“There has been a move over the past few years to make claiming compensation for whiplash injuries almost impossible. The driving force, to pardon the pun, has come from the insurance industry which claims they have been paying out far too much money to claimants who suffer whiplash as a result of road traffic accidents. They allege, amongst other things, that whiplash does not exist, that claimants exaggerate their injuries, that claimants falsely claim injury and, at the extreme, that the accident either did not happen or was staged so as to fraudulently claim compensation for personal injury.
You do not have to work within the personal injury sector or insurance industry to be aware of the above. The general public consider themselves to be well informed regarding the ‘compensation culture’ we supposedly live in as a result of what they read and hear in our daily news. As a result of such reporting even the already pejorative term ‘compensation culture’ has become synonymous with a degree of dishonesty, even if it’s expressed as mildly as just someone ‘trying it on’. I’m not expecting this one blog to change attitudes but we do need to step back and regain some perspective.
I have been qualified as a personal injury and clinical negligence solicitor for over 10 years. In that time I have become aware of one fraudulent claim involving a road traffic accident and one slip/trip claim where a claimant attempted to attribute injuries caused by a fall at home to a non-existent accident involving a raised paving slab. I stopped acting for both clients at the point I became aware of the dishonesty and neither claimant was successful, and rightly so, in claiming compensation. I have dealt with hundreds of cases so these rogue claims represent a tiny percentage of genuine claims. The general public are under the impression that it is a far higher percentage than this if not the majority.

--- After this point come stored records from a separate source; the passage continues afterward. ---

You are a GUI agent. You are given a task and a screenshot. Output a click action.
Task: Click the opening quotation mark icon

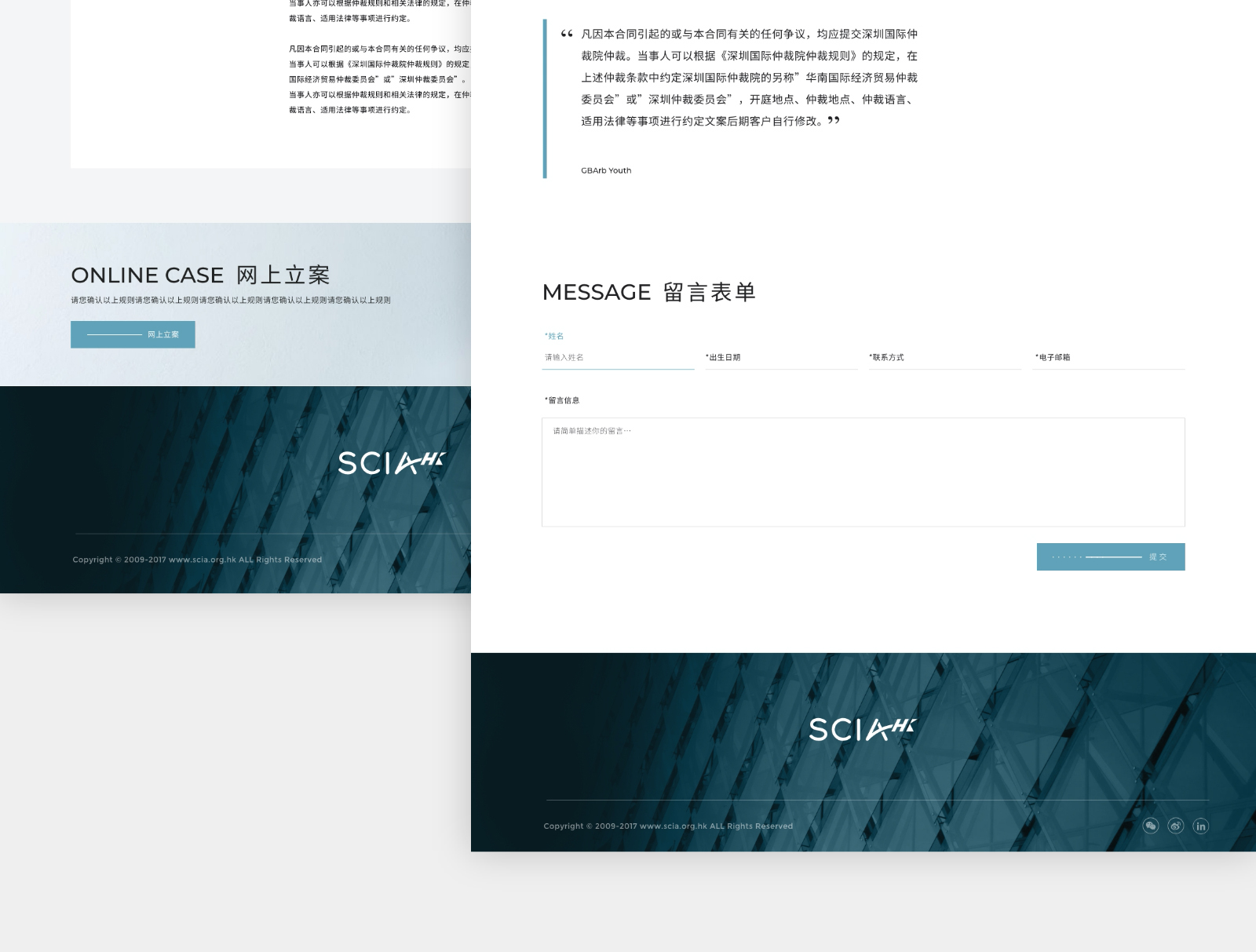point(567,34)
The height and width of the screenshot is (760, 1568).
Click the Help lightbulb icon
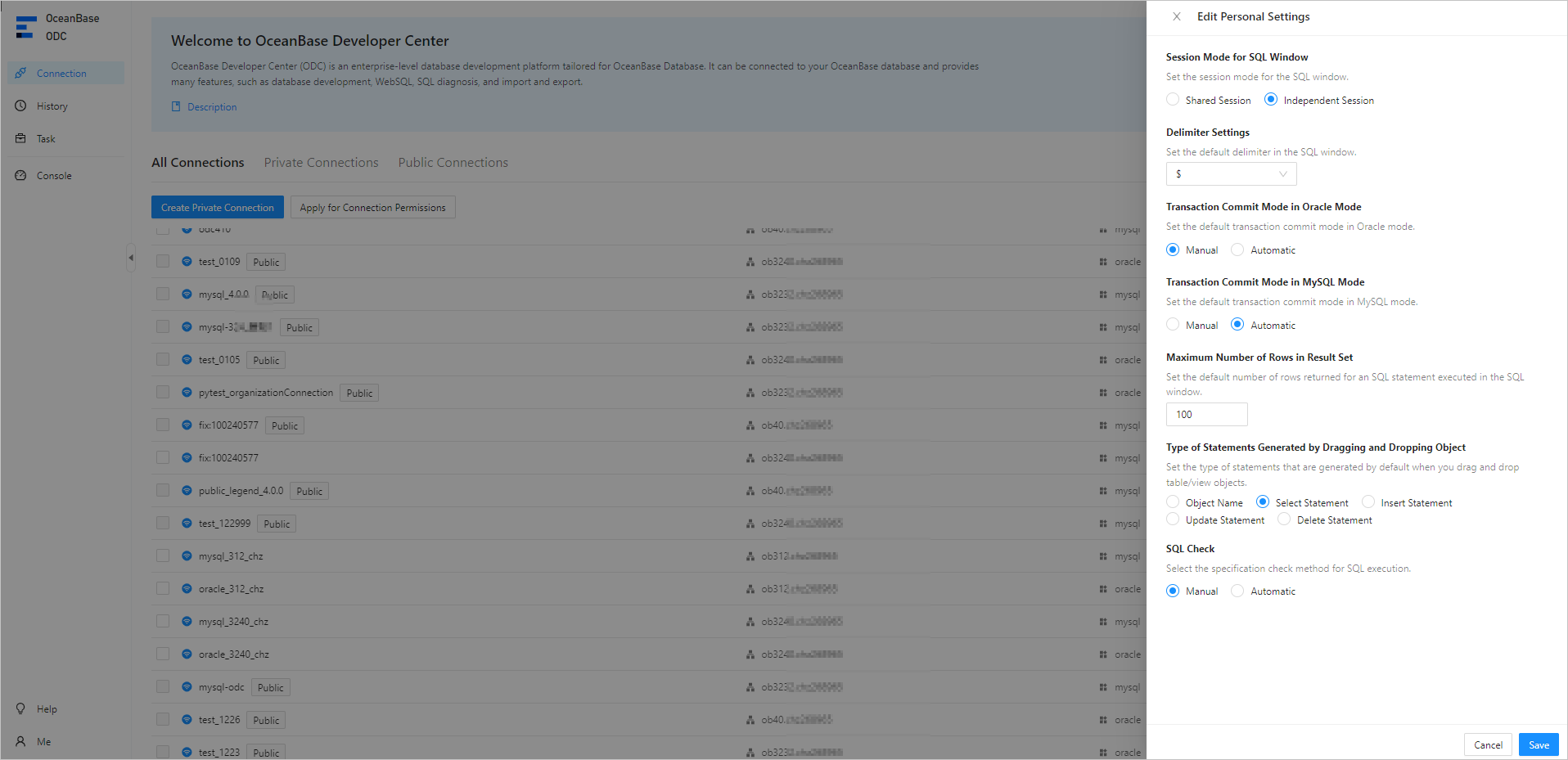point(21,708)
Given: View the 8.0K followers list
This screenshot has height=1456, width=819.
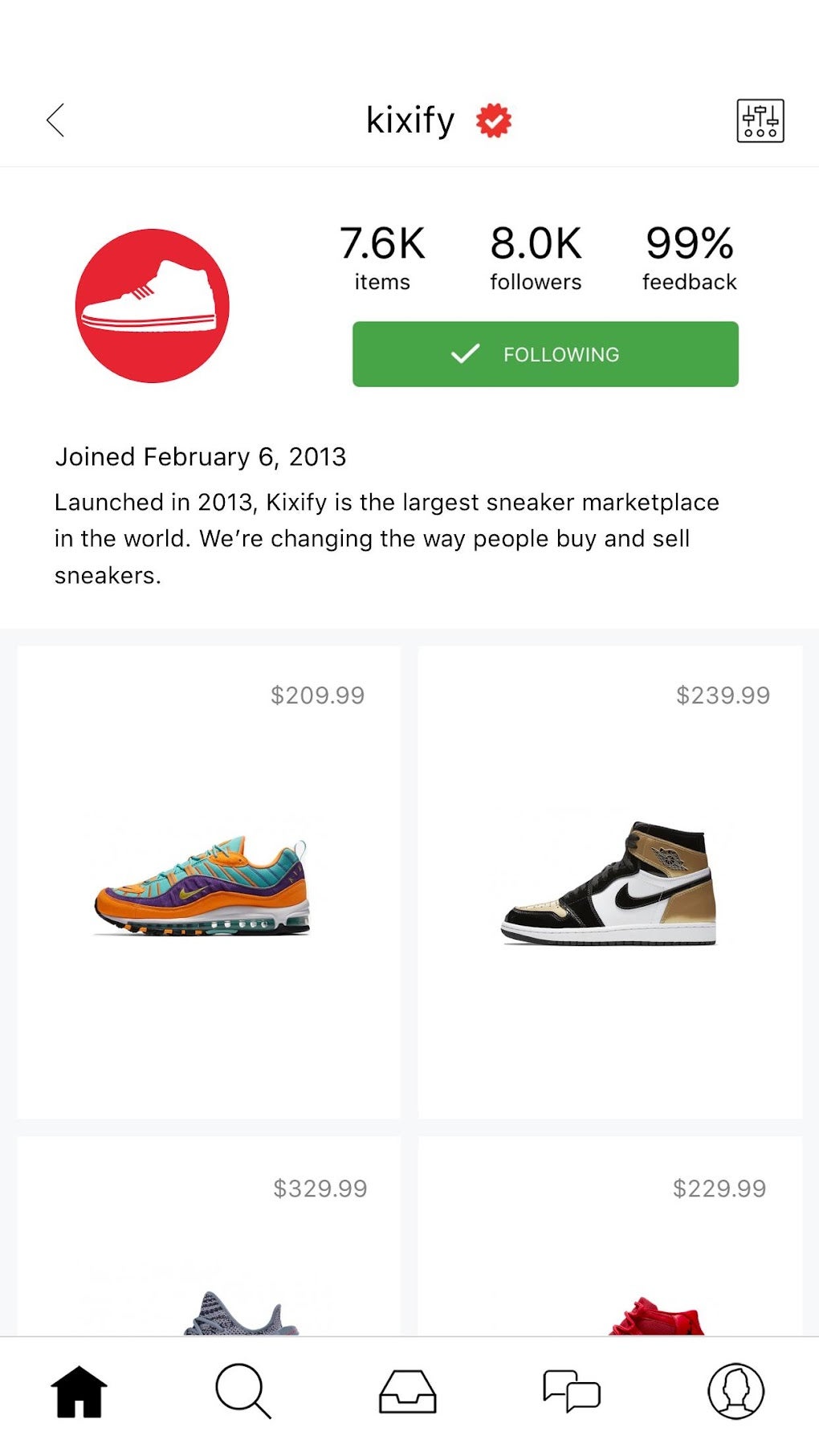Looking at the screenshot, I should click(x=536, y=257).
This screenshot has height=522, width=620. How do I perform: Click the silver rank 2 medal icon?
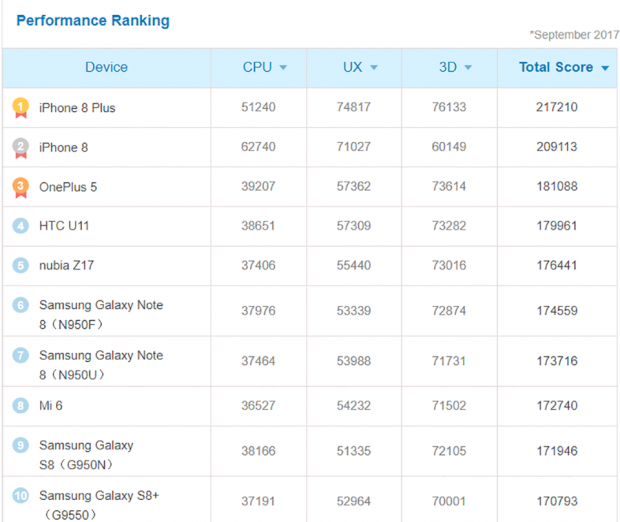[x=20, y=147]
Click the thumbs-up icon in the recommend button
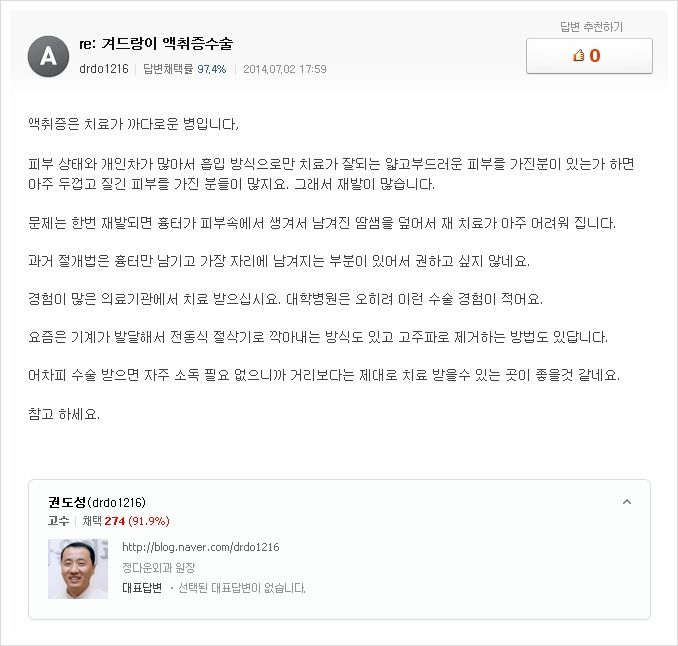This screenshot has height=646, width=678. (x=579, y=55)
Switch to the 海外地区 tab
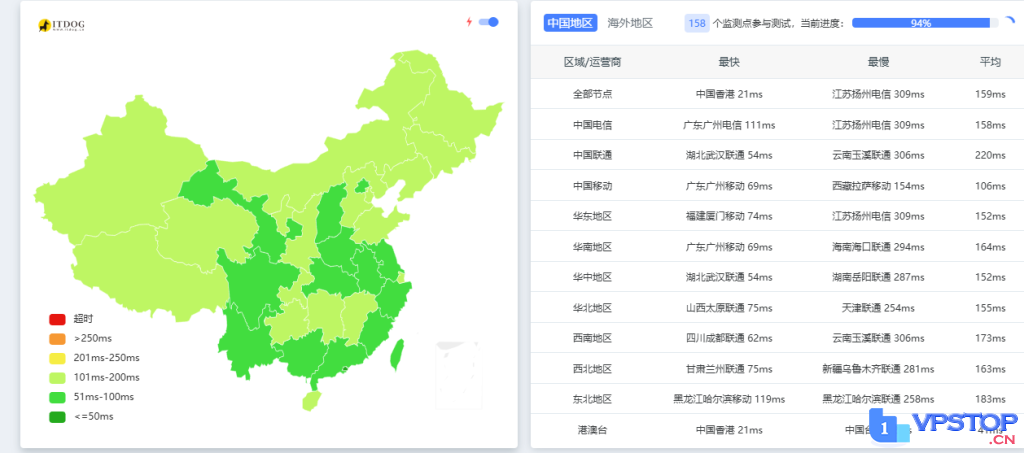Image resolution: width=1024 pixels, height=453 pixels. pyautogui.click(x=630, y=23)
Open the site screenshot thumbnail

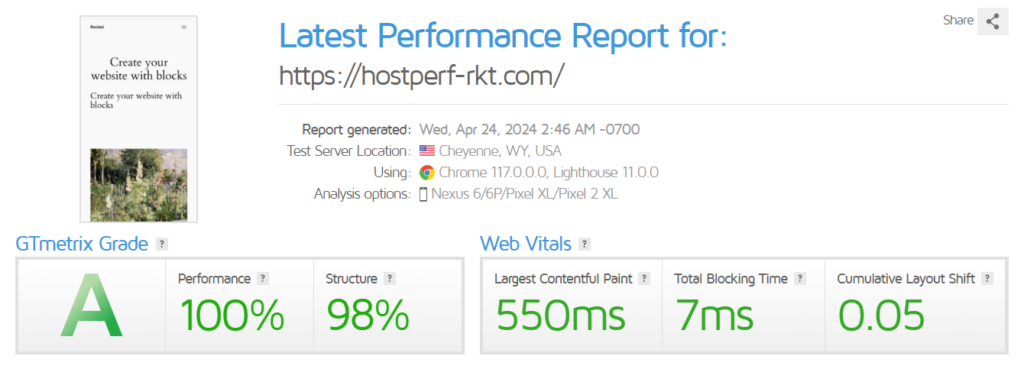(x=138, y=119)
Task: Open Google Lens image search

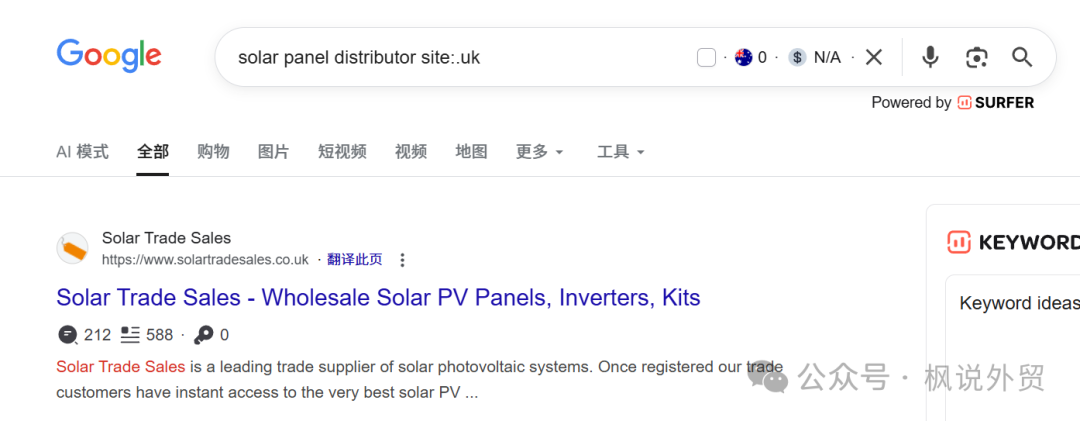Action: point(976,57)
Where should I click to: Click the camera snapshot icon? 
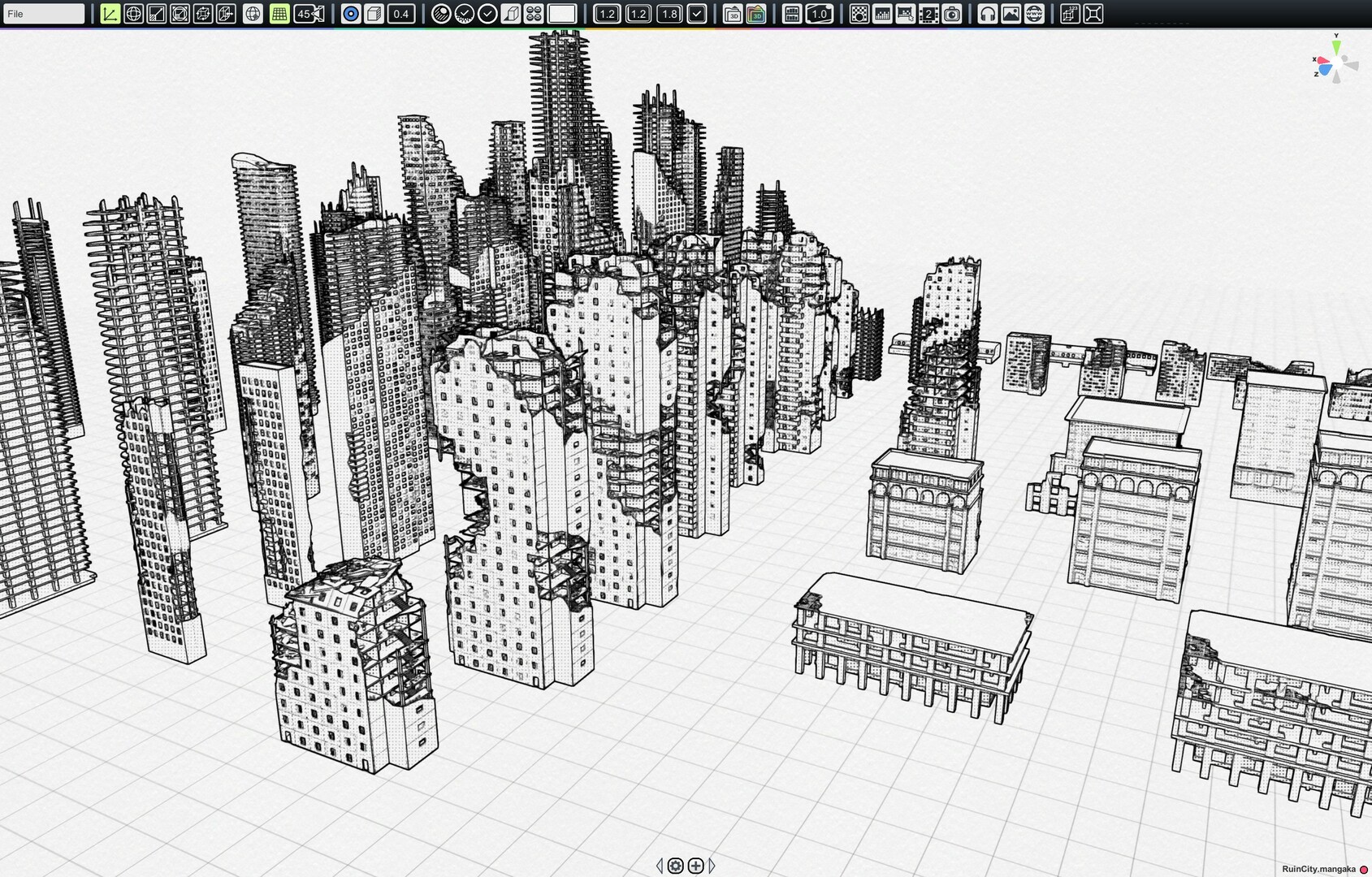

Before the fixed costs system was introduced (a streamlined system of awarding costs dependent upon the type of accident and value of the claim as campaigned for by the insurance industry), solicitors would spend a large but necessary amount of time investigating the accident circumstances. We want to establish for ourselves that there has been an accident and that this was as a result of the negligence of a third party. This would often involve attending the scene of an accident, taking photographs, tracing and interviewing witnesses, obtaining the police accident report and taking our client’s own evidence. Very often we would obtain medical records to double check that a client had sought medical treatment as claimed and that how the accident had been recorded in the notes accords with the client’s evidence.”